Conversation with author, Mr. Michael Daugherty

Published: Nov. 25, 2015, 4:21 p.m.

"The Federal Trade Commission’s data-security enforcement efforts have received a setback—at the hands of the commission’s own in-house judge. 

Administrative Law Judge D. Michael Chappell late Friday dismissed a long-running and sometimes bitter case involving LabMD, a former medical testing  company the FTC accused of failing to provide reasonable or appropriate cybersecurity protections for patient data. 

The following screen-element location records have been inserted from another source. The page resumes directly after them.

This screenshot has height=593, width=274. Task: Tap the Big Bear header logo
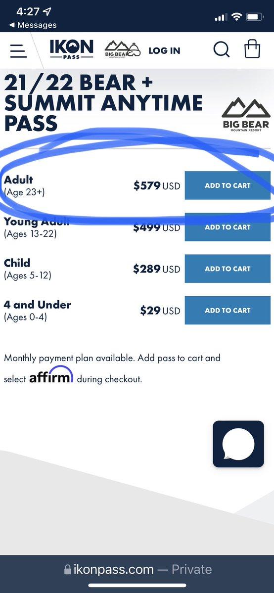pyautogui.click(x=122, y=49)
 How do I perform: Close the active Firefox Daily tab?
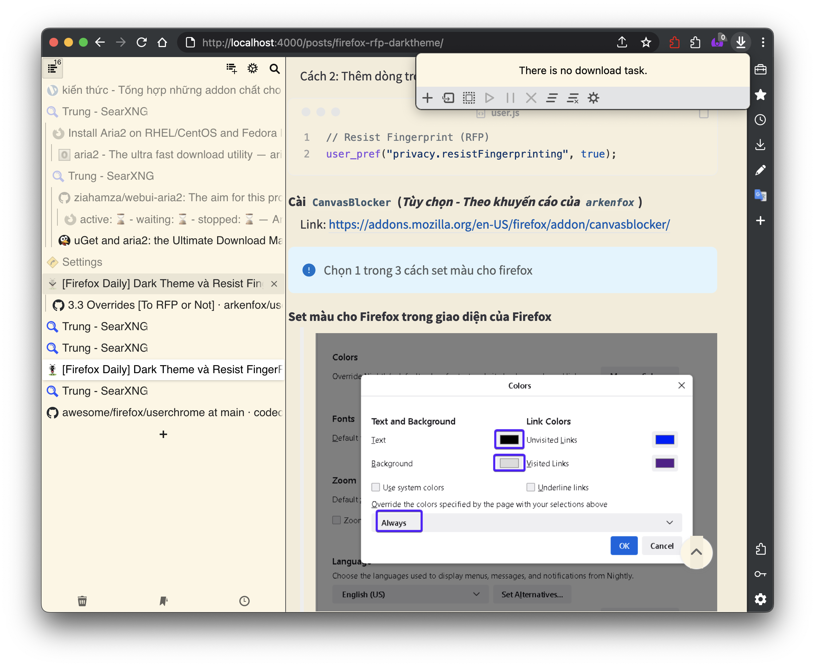pyautogui.click(x=274, y=284)
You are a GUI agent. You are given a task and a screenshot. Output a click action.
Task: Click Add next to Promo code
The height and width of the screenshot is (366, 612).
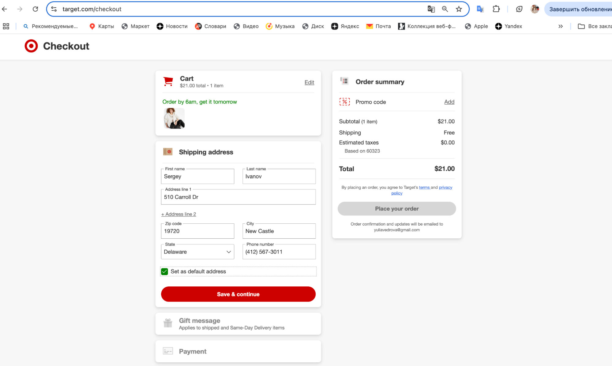coord(449,102)
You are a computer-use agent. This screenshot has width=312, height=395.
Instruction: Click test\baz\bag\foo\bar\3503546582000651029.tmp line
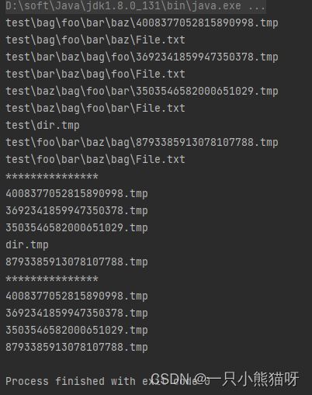point(142,91)
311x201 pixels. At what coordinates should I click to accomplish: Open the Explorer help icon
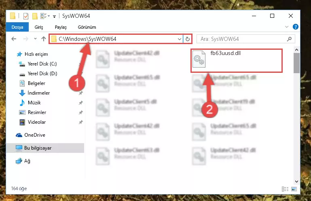295,27
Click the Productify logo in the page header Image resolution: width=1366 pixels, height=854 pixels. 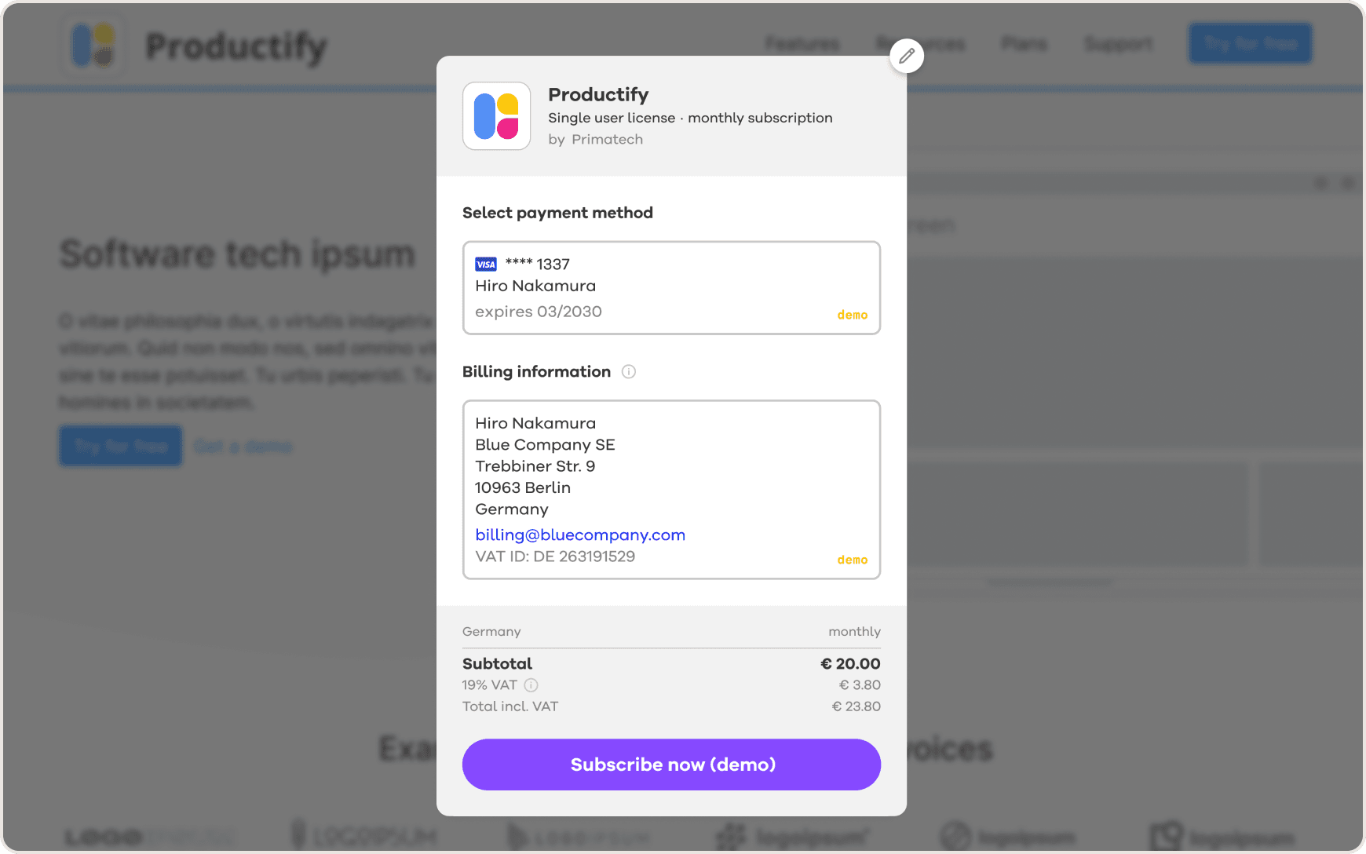point(93,46)

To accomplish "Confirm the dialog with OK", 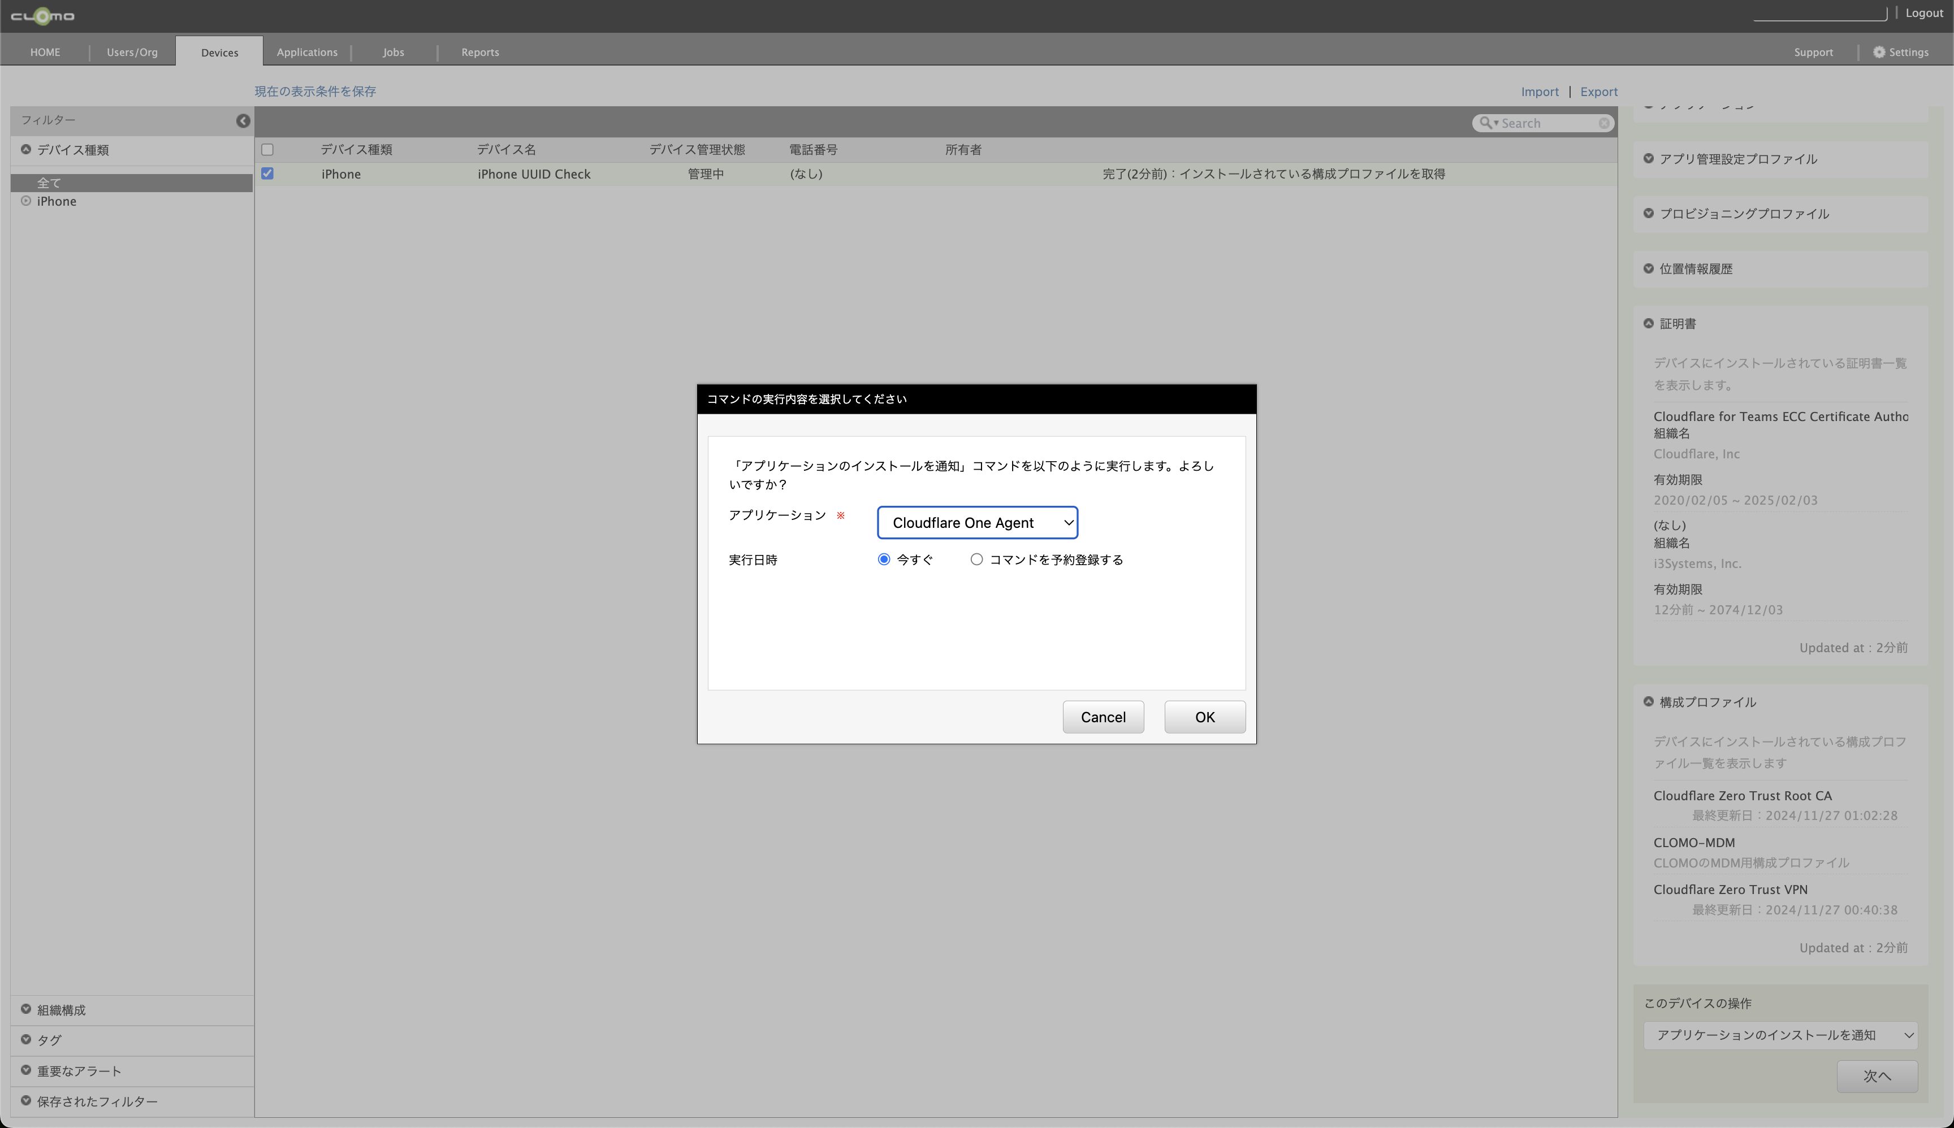I will [x=1204, y=717].
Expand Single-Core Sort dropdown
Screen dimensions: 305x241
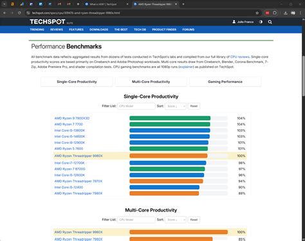tap(176, 106)
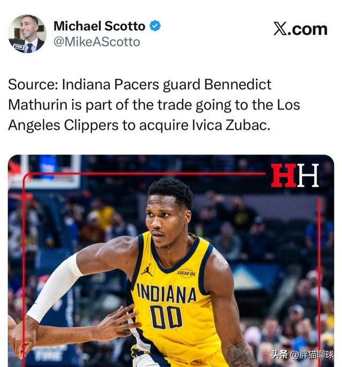This screenshot has width=342, height=367.
Task: Select the word "Bennedict" in the tweet
Action: point(238,85)
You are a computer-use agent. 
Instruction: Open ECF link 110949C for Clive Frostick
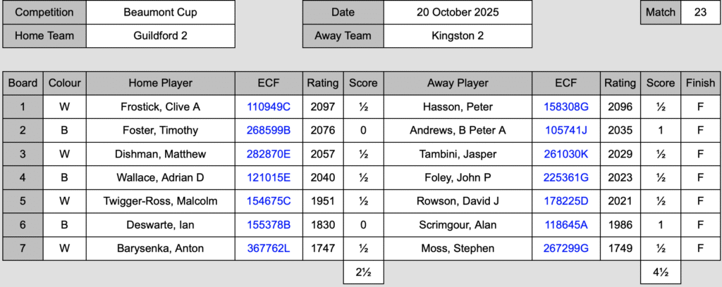click(x=269, y=107)
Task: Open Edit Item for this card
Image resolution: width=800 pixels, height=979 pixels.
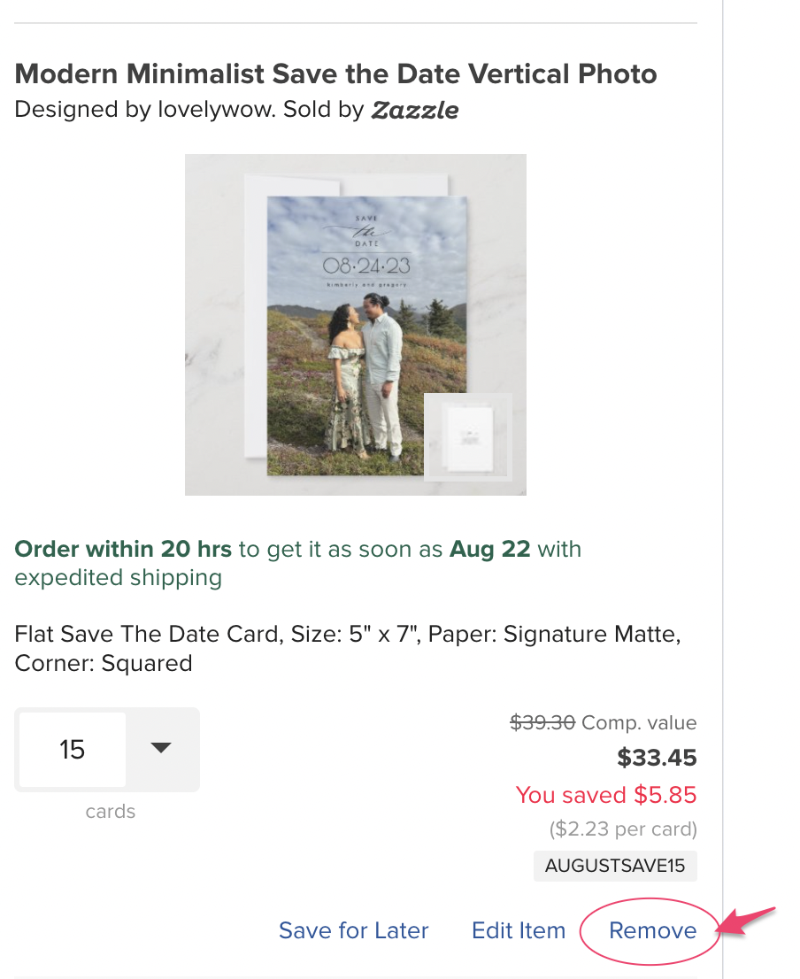Action: click(519, 930)
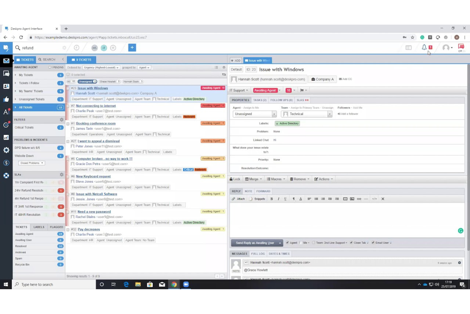Expand the Send Reply as Awaiting User options
Image resolution: width=470 pixels, height=314 pixels.
click(x=279, y=243)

The FTC’s civil case against LabMD had focused largely on the potential exposure of a 1,718-page company report that contained names, dates of birth, social security numbers and other information about 9,300 patients.  Online security firm Tiversa found the document on a peer-to-peer file-sharing network in 2008.

After discovering the file, Tiversa contacted LabMD and sought to sell the company data security services, which the firm declined, according to the judge’s ruling.  Tiversa later reported to the FTC that LabMD had exposed sensitive patient information, the ruling said.

LabMD, a Georgia-based firm, went out of business in early 2014.  The company’s owner and chief executive, Michael Daugherty, has been an unusually aggressive FTC critic, writing a book about his experiences during the commission’s investigation, entitled “The Devil Inside the Beltway.”

Mr. Daugherty said the FTC probe and lawsuit were costly, burdensome and unfair, contributing to the company’s demise.  “Yeah we won, but what did we win?  We’re dead,” he said.  The FTC, he said, “has way too much lopsided power.”